- **What you have to do**: Using the listing below, set down exactly the lines from the one that contains "This screenshot has height=323, width=250." through the one that contains "the download icon", with no pictures.

- **Supplied material**:
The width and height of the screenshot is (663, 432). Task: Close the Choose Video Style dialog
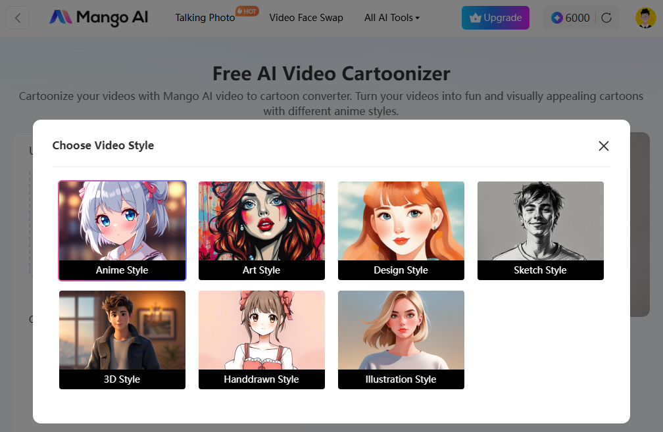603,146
--
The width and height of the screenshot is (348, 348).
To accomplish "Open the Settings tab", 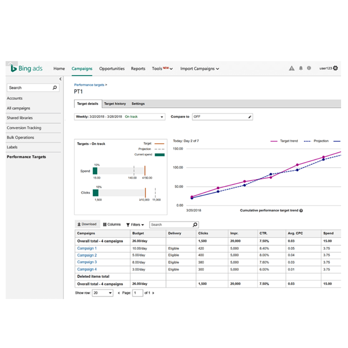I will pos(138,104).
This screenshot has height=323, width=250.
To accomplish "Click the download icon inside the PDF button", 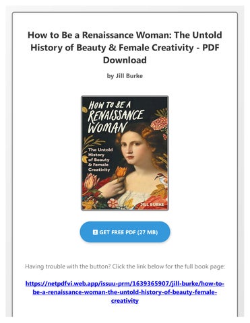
---
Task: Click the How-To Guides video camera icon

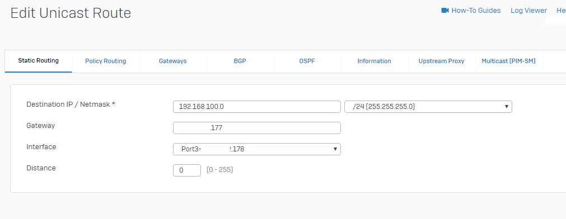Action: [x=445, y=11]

- **Solution for this exercise**:
This screenshot has height=323, width=250.
To accomplish "Click the download icon inside the PDF button", 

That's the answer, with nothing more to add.